Малгожата Ксёнжек-Черминьская. Фото:  Давид Квециньский / Новая Польша

Малгожата Ксёнжек-Черминьская. Фото: Давид Квециньский / Новая Польша

Одна из самых ярких сцен в фильме Анджея Вайды «Катынь» — это та, в которой советский офицер в исполнении Сергея Гармаша спасает польскую женщину и ее ребенка от депортации. В основу этого сюжета легли две реальные истории из книги о судьбе катынских вдов.
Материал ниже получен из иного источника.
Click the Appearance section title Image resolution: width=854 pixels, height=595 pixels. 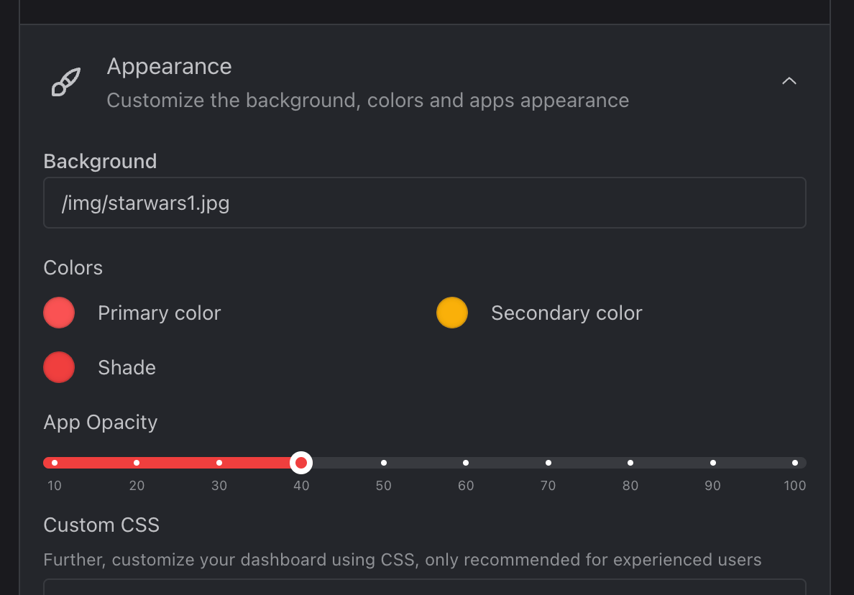pyautogui.click(x=169, y=66)
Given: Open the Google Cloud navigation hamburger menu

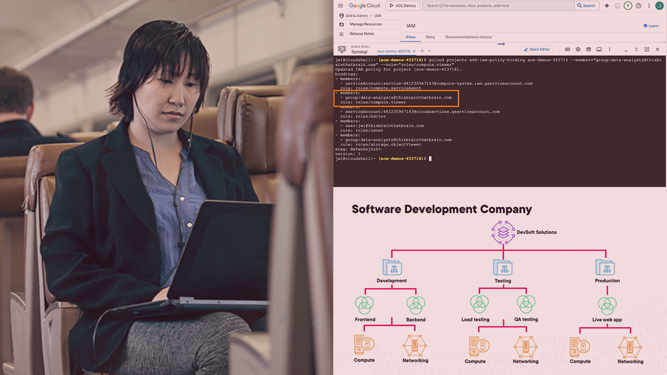Looking at the screenshot, I should tap(341, 6).
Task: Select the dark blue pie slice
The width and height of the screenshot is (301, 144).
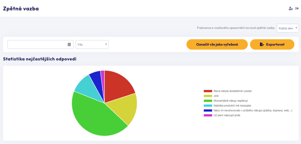Action: coord(96,78)
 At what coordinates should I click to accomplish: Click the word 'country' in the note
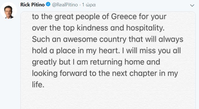tap(113, 40)
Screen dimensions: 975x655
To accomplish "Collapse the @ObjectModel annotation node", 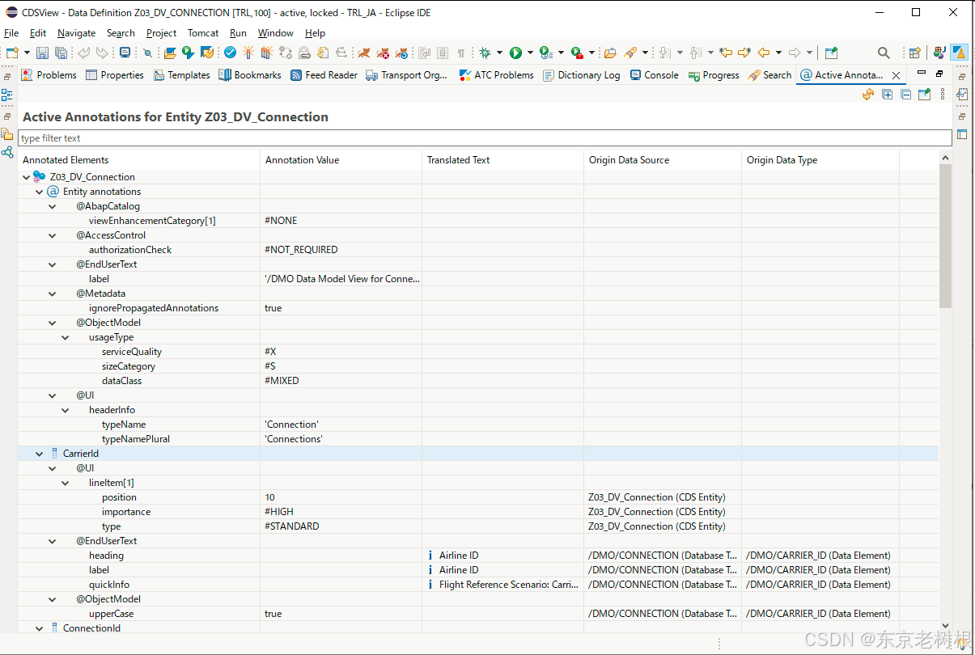I will pos(52,322).
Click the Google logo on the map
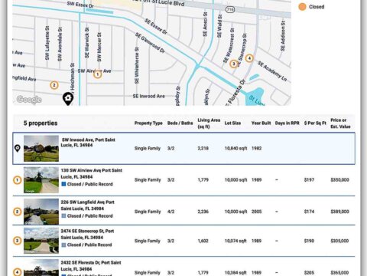 pos(29,100)
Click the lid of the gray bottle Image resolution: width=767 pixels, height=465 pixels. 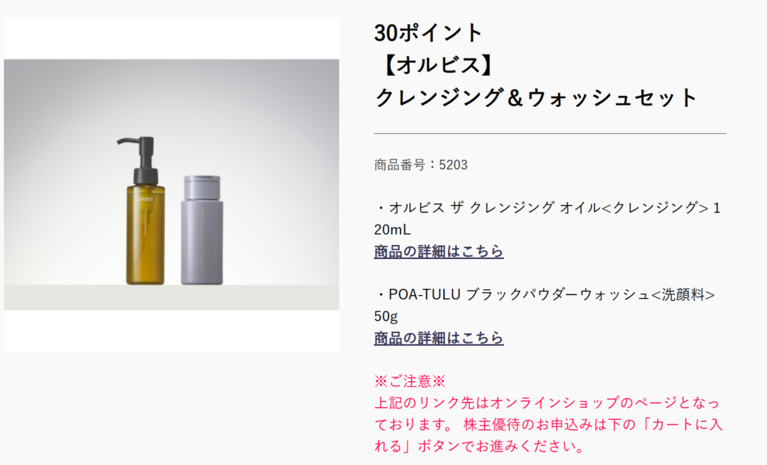tap(202, 187)
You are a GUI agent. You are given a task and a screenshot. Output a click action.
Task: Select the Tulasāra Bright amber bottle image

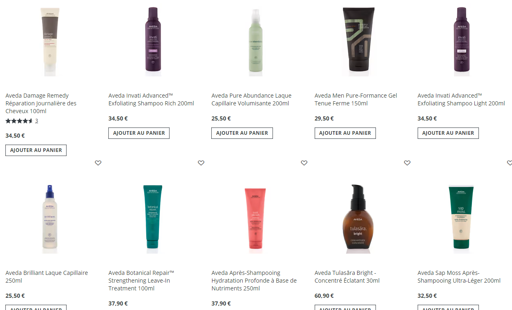(358, 217)
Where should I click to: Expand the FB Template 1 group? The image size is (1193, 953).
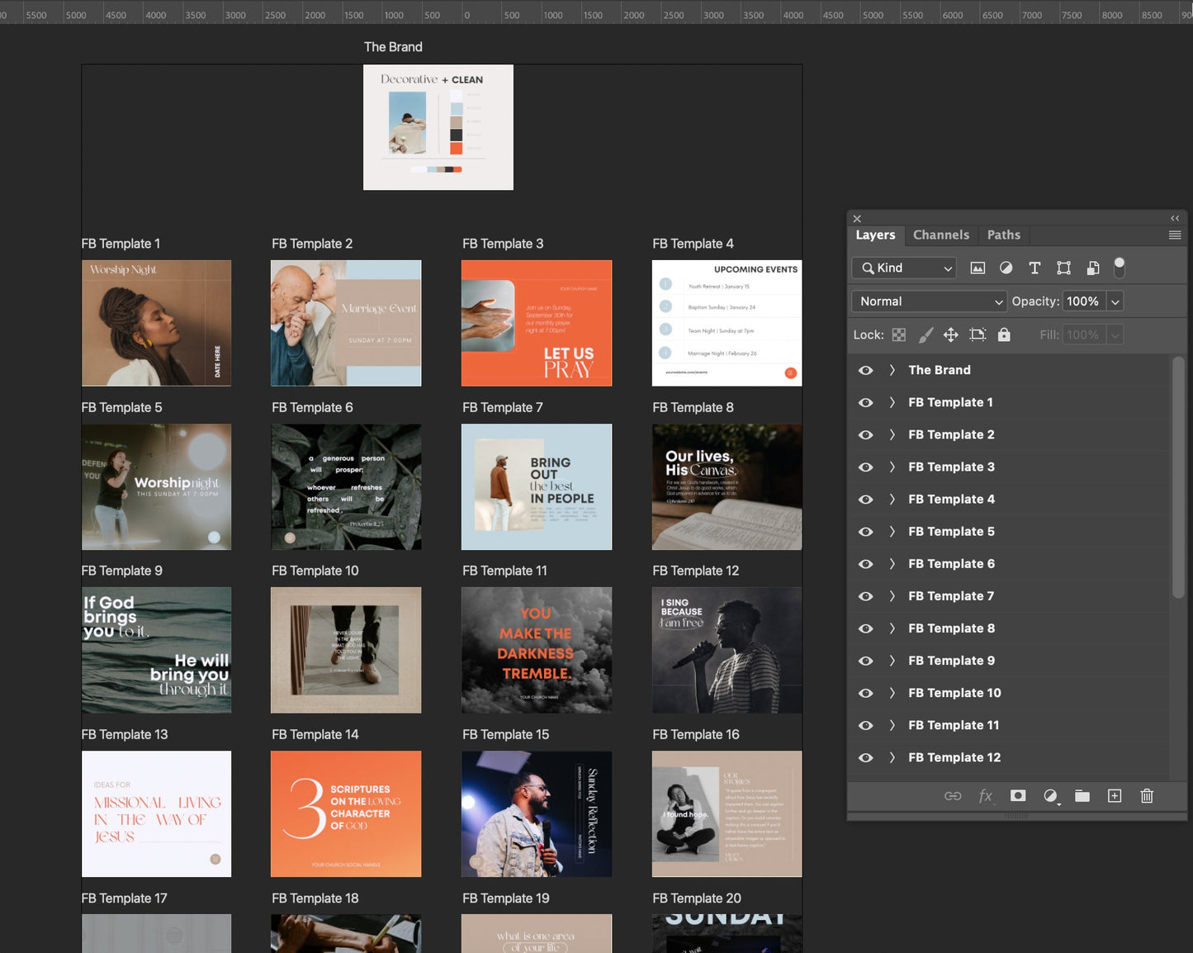(x=892, y=403)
О том, что случилось на самом деле, рассказывает Малгожата Ксёнжек-Черминьская, которую вместе с матерью спас летом 1940 года русский офицер Попов.

У большой истории , которая охватывает жизнь целых сообществ и живет на страницах учебников, на полях всегда имеется бесчисленное множество микроисторий, касающихся всего нескольких человек. Малозаметные или полностью скрытые, они порой становятся кирпичиками истории. И если их запомнят, расскажут и передадут дальше, они смогут войти в большую историю и вобрать в себя ее смысл. Или наоборот — бывает, что осколки событий усиливают достоверность более обширного исторического нарратива.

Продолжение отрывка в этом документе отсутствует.